- **Provided data**
==============================

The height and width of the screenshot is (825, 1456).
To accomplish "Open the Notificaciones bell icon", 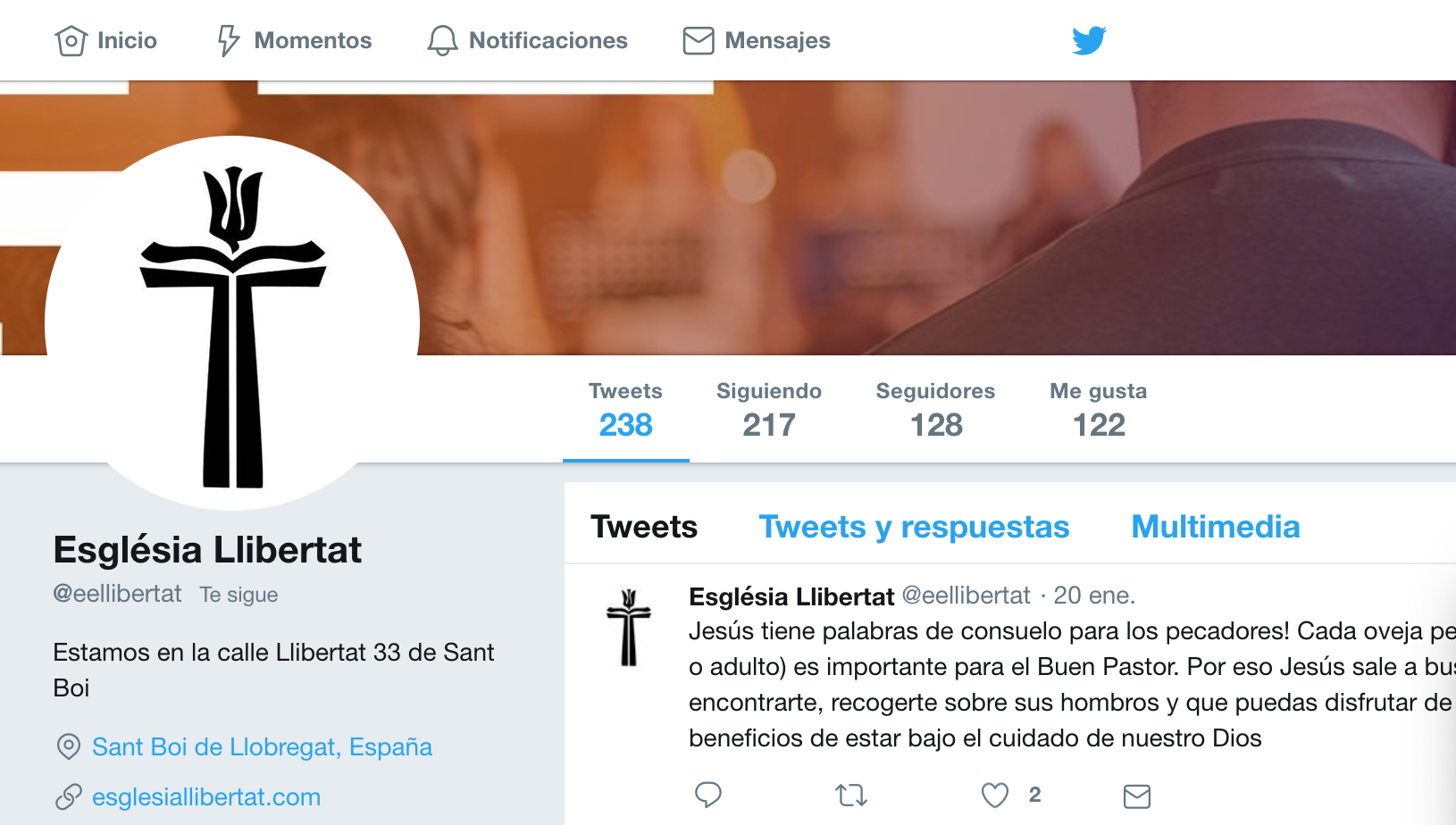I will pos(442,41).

==============================

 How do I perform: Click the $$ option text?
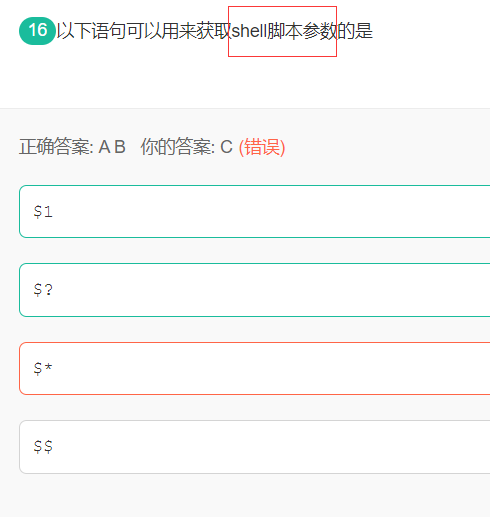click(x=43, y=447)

==============================

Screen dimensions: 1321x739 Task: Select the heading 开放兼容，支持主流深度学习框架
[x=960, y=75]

==============================

- **Work to complete**
Rewrite the lines between the one holding "Screen dimensions: 1321x739" and the one holding "[x=960, y=75]", inclusive, with the requests kept. Multiply each coordinate in the answers by 0.8 and round to the nearest whole number, with halves rounding up.

- **Response**
Screen dimensions: 1321x739 Task: Select the heading 开放兼容，支持主流深度学习框架
[x=768, y=60]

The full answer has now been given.